Fed Chairman Powell: Reducing Inflation Requires ‘Unpopular Measures’

New York

Federal Reserve Chairman Jerome Powell made his first public appearance this year on Tuesday, stressing the importance of central bank independence and his commitment to reducing inflation.

The painful rate hikes the Fed is implementing to tackle high prices are not making officials particularly popular, Powell said during a panel discussion at an event hosted by Sweden’s central bank, Sveriges Riksbank.

But they are a necessary measure, he noted: “Price stability is the foundation of a healthy economy and provides immeasurable benefits to the public over time.” But restoring price stability when inflation is high may require measures that are unpopular in the short term as we raise interest rates to slow the economy.

“The absence of direct political control over our decisions allows us to take these necessary actions without considering short-term political factors,” Powell added.

He also pointed to climate change as a prime example of why Fed officials “need to ‘stick to our knitting’ and not wander off in pursuit of perceived social benefits that are not closely related to our statutory goals and mandates.”

The Fed will not be a “climate policymaker,” he said.

The U.S. central bank recently launched a voluntary pilot program that invites the six largest banks to test their stability under various climate event scenarios. The introduction of the program, which has no associated penalties, has led some politicians to accuse the central bank of promoting a political agenda.

“Today, some analysts are questioning whether including in bank supervision the perceived risks associated with climate change is appropriate, wise and consistent with our existing mandates,” Powell said on Tuesday. “In my view, the Fed has narrow but important responsibilities related to climate-related financial risks.” These responsibilities are closely related to our responsibilities for bank supervision. The public reasonably expects supervisors to require banks to understand and appropriately manage their material risks, including the financial risks of climate change.”

Powell did not explicitly mention his political views in his speech.

Inflation rates in the US (as measured by the Labor Department’s Consumer Price Index) have been steadily declining for the past five months. That allowed the Fed to begin to moderate the size of its historically high rate hikes aimed at cooling the economy and combating rising prices.

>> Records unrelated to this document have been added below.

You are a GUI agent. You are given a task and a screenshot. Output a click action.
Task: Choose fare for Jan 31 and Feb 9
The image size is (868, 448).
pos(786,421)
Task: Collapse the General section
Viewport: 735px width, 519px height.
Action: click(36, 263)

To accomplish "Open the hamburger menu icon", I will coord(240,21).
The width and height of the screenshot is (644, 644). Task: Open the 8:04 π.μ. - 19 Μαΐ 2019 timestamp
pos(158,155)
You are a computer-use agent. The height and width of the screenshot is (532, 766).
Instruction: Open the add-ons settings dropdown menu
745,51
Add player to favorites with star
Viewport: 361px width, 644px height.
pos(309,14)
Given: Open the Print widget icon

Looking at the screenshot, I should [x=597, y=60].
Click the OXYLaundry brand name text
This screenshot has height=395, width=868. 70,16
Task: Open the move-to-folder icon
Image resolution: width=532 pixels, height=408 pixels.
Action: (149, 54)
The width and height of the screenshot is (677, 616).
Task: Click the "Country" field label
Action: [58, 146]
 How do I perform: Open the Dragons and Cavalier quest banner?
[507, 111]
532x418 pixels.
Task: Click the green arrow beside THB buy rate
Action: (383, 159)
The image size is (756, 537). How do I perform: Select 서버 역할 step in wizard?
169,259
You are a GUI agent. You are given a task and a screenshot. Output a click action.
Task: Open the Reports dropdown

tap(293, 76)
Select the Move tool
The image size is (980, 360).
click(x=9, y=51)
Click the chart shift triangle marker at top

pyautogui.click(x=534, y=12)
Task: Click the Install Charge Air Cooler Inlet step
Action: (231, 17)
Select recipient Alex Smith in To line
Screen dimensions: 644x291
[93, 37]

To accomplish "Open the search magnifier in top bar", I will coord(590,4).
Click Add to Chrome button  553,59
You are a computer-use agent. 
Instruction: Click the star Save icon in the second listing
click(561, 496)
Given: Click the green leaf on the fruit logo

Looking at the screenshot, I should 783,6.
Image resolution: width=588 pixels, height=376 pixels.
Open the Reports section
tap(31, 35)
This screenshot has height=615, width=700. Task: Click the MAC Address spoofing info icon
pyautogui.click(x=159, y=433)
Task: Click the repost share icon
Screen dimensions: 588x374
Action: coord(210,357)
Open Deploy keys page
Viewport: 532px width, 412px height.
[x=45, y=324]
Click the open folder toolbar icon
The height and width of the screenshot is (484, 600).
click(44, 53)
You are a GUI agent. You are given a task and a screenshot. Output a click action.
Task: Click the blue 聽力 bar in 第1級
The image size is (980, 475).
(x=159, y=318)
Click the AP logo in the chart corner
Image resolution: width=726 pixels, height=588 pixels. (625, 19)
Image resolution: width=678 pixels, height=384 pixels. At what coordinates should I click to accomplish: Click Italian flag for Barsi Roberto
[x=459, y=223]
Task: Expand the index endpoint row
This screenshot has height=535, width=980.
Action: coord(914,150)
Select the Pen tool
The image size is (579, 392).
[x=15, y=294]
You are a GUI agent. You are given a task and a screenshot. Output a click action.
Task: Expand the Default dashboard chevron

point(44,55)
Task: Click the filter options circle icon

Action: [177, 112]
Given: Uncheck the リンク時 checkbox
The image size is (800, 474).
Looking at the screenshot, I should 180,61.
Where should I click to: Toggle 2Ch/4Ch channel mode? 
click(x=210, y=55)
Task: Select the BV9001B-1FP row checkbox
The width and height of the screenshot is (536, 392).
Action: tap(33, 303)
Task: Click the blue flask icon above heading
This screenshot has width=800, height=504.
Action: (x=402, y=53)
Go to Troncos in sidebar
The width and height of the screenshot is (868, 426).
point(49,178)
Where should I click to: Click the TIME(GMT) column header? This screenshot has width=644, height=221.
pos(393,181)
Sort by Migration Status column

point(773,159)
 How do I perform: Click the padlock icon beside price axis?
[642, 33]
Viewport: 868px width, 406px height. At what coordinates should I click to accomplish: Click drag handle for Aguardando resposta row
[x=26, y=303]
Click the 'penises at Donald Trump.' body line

Meanwhile, eurozone inflation remains at a staggering 9.2% — although it eased between November and December. ECB President Christine Lagarde said last month that she expected interest rate hikes “to rise significantly further, as inflation remains too high and is forecast to remain above our target for too long.”

“If you compare with the Fed, we have more ground to cover.” We still have more left,” she added.

The Bank of England, meanwhile, also warned that inflation, which remains at its highest level since the 1980s, is not going anywhere. BoE chief economist Hugh Peel said this week that inflation could persist longer than expected despite the recent fall in wholesale energy prices and the economy on the brink of recession.

These three central banks are fighting in different conditions, but they share a similar battle strategy: Keep tightening.

Central bankers have defended the importance of independence and credibility for their institutions, which has come under fire as policymakers have been accused of letting soaring inflation go unchecked for too long.

Minutes from the Fed’s December meeting, released last week, note that the policy committee will “continue to make decisions on a meeting-by-meeting basis,” leaving options open for the size of a rate hike at the next monetary policy decision on Feb. 1.

No policymaker predicted that it would be appropriate to cut the bank’s benchmark borrowing rate this year. And while officials welcomed the recent easing of inflation, they stressed that “significantly more evidence” was needed for the Fed’s “turnaround.”

Last week’s jobs report further clouded the picture, showing that employment remained strong while wage growth moderated.

Thursday’s CPI for December — which will be the first inflation check of the new year — will also provide useful clues to investors on whether U.S. price increases are cooling sufficiently.

The encouraging data could boost consensus estimates calling for a quarter-percentage-point rate hike in February, a move lower than December’s half-point increase and four previous three-quarter-point hikes.